The U.S. Senate, after shrugging off amendments proposed by Jim DeMint and Bernie Sanders, voted overwhelmingly to approve the tax cut deal early Wednesday afternoon, 81-19. Attention now turns to the House, where some are wondering if Tea Party angst and Rush Limbaugh's hectoring will sway enough Republicans to put passage of the deal in jeopardy.

On Dec. 10, Limbaugh declared that "I now hope this tax deal fails. I say it directly and officially." Political scientist Jonathan Bernstein followed up by writing that he can't recall "a lot of examples of House Republicans defying Rush Limbaugh on a high-profile vote over the last twenty years." But the consensus expectation of political analysts still holds that the tax deal will pass, regardless of the grousing. Democratic opposition in the House appears to be withering on the vine, and only a handful of Republican members have come straight out and declared that they will not vote for the deal under any circumstances.

That roster of holdouts includes the usual suspects, the hardest of the hardcore: Indiana's Mike Pence, Minnesota's Michele Bachmann, Arizona's Jeff Flake, Utah's Jason Chaffetz, California's John Campbell and New Jersey's Scott Garrett.

Spence fired the most recent broadside against the agreement Tuesday night, in an interview with Fox's Sean Hannity.

"I've been fighting since last summer to extend all the tax rates. I said on national radio over the summer that we needed to make sure that no American would see a tax increase on January first, not one," Pence said.

"And frankly I've struggled with what the right thing to do here is. But at the end of the day, I've just come to the conclusion that the American people did not vote for more stimulus, they did not vote for more deficits, they did not vote for more debt, they did not vote for more uncertainty in the tax code on November the second. And therefore I will not vote for this tax deal when it comes to the floor of the House of Representatives. I believe it is a bad deal for taxpayers that will do little to create jobs, and I cannot support it."
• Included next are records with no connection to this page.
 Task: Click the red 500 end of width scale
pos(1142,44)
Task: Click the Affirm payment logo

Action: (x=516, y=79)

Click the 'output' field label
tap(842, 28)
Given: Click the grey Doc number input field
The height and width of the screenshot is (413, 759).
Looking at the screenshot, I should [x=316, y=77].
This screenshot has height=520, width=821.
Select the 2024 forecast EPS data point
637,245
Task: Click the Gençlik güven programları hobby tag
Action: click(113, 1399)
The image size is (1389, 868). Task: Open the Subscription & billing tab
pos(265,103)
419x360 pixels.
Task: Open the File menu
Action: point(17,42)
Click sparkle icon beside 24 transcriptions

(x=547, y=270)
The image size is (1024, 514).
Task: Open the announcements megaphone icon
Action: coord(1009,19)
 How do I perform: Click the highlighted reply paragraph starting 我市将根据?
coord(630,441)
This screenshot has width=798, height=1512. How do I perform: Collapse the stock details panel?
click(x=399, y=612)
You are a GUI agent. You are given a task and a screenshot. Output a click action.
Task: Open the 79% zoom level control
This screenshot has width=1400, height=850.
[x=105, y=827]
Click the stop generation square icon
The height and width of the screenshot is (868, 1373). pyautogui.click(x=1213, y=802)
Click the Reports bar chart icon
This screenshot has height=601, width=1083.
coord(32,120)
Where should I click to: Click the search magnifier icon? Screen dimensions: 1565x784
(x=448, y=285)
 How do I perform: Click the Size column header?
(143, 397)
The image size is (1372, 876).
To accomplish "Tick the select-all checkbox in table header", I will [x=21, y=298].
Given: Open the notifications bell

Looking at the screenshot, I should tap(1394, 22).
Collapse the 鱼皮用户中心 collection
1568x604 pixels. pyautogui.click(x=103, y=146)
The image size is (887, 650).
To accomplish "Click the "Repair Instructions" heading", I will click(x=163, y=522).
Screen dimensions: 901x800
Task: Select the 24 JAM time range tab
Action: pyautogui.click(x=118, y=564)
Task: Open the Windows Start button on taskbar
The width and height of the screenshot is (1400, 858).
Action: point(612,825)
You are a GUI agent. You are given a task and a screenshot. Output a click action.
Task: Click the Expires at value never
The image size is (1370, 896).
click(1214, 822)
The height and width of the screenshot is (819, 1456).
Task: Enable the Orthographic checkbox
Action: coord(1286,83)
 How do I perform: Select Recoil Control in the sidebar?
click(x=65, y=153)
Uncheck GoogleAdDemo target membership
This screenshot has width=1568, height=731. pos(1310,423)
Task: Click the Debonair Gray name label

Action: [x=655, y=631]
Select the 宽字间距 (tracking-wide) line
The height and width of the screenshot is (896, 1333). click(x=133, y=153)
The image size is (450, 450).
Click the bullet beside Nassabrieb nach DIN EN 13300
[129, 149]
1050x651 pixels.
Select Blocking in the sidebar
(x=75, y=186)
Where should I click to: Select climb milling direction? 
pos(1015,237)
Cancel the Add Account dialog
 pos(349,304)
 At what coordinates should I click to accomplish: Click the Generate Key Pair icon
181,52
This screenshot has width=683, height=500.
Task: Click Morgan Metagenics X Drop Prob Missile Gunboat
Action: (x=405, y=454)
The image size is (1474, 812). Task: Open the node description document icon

So far, evidence of a groundswell in support of Pence's position is scant. But there is nonetheless a clear and recent precedent for rank-and-file House Republicans rebelling against the wishes of their own leadership -- the first vote on the TARP authorization bill in September 2008. And no one, on either the Democratic or Republican side, wants to be caught voting yes if the measure seems destined for defeat -- raising the possibility of exactly the same kind of late stampede for the exits that resulted in the rejection of TARP.

Of course, it's worth remembering what started happening in financial markets as soon as it became clear which way the wind was blowing on TARP -- the Dow crashed, hard, and politicians were forced to scramble. Certainly, there's far less panic in the air right now than there was then, but it's pretty safe to say that if the deal collapses, a great deal more "uncertainty" will be injected into the economic landscape than if it passes

Ultimately, it comes down to a numbers game. How many Republicans defect? If party discipline is solid, only about 40-50 Democrats need to vote for the bill to assure passage. But the more Republicans who break with the leadership, the more Democrats need to fall in line -- posing an increasingly greater headache for Speaker Nancy Pelosi. At some point it will be more than reasonable for her to ask why she should be mobilizing support for a deal that her constituency believes is a sellout to Republican priorities -- when Republicans won't even vote for it.

The number of Republicans who balk will also send a strong signal as to what the tenor of the next Congress will be like. The next House will be far more conservative, and far less willing to compromise. If the rank-and-file break into open revolt now, next year will be bloody.